Quiso así el constituyente, garantizar a los ciudadanos el amparo de sus derechos básicos, permitiéndoles acudir ante la judicatura, en procura de una orden, que luego de un trámite ágil y sumario, impida o suspenda el acto de lesión o amenaza. Ahora, si bien es cierto que esta Sala de la Corte ha venido considerando que el amparo constitucional, es procedente frente a decisiones judiciales, también lo es, que ha estimado que ello sólo acontece cuando, en casos concretos y excepcionales, con las actuaciones u omisiones de los jueces, resulten violados en forma evidente derechos constitucionales fundamentales, lo cual, se ha dicho, debe equilibrarse con otros valores del estado de derecho, especialmente, los concernientes a la administración de justicia y la seguridad jurídica de que están revestidas las decisiones proferidas en última instancia, que se concretan en los principios de la cosa juzgada y de la independencia y autonomía del juez.

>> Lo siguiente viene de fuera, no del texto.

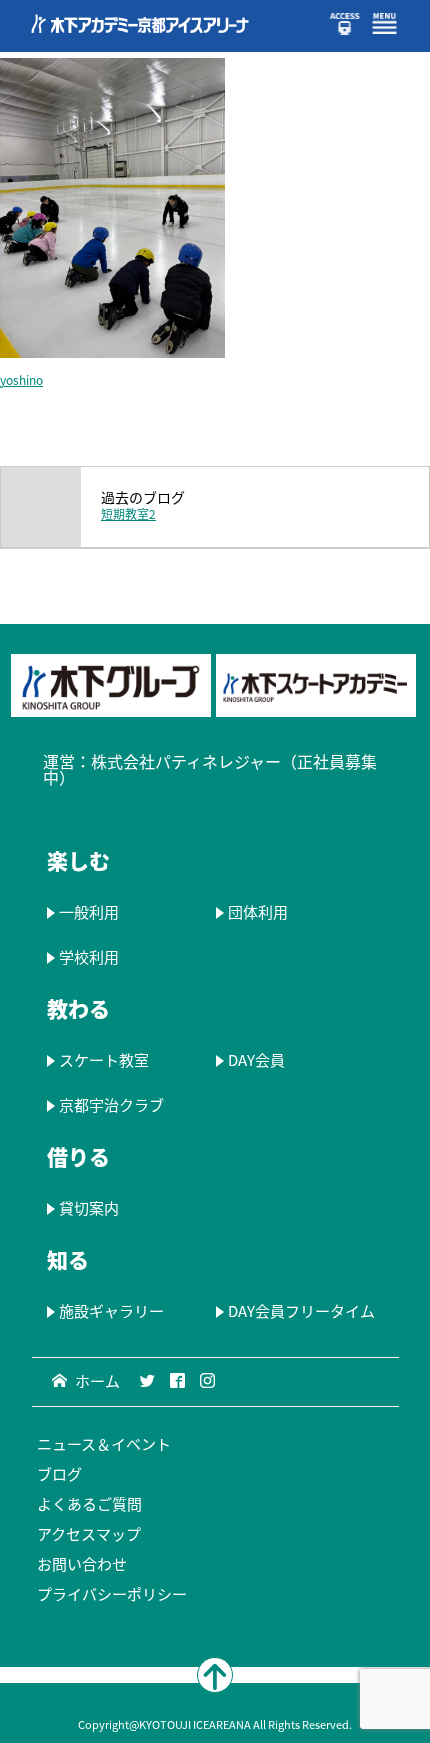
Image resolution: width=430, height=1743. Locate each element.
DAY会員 (255, 1060)
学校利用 (89, 957)
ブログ (59, 1474)
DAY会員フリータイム (300, 1311)
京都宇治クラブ (111, 1105)
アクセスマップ (89, 1534)
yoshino (21, 380)
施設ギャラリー (111, 1311)
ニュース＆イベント (104, 1444)
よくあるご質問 (89, 1504)
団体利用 (257, 912)
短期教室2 (128, 514)
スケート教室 (104, 1060)
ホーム (97, 1381)
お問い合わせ (82, 1564)
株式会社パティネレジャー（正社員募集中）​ (210, 769)
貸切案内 (89, 1208)
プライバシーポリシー (112, 1594)
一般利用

De las pruebas obrantes en el plenario, se evidencia que la accionante, solicita: “ (…) 2. Se revoque (sic) los fallos proferidos por el Juzgado Tercero (03) Laboral del Distrito Judicial de Bogotá y el juzgado Segundo (02) Municipal de Pequeñas Causas Laborales, las cuales no conceden el reconocimiento y pago del incremento del 14% por la cónyuge a cargo. 3.
Se ordene a la accionada Colpensiones al reconocimiento y pago del incremento del Catorce por cuento (14%) por cónyuge a cargo a partir del 01 de junio de 2011 de conformidad con lo señalado en el artículo 21 del decreto 758 de 1990. 4. Se ordene a Colpensiones al reconocimiento y pago de los intereses moratorios de que trata el artículo 141 de la ley 100 de 1993 hasta la fecha en la que se verifique su pago por la demora injustificada en el reconocimiento del incremento del Catorce (14%) por cónyuge a cargo a partir del 01 de junio de 2011 de conformidad con lo señalado en el artículo 21 del Decreto 758 de 1990.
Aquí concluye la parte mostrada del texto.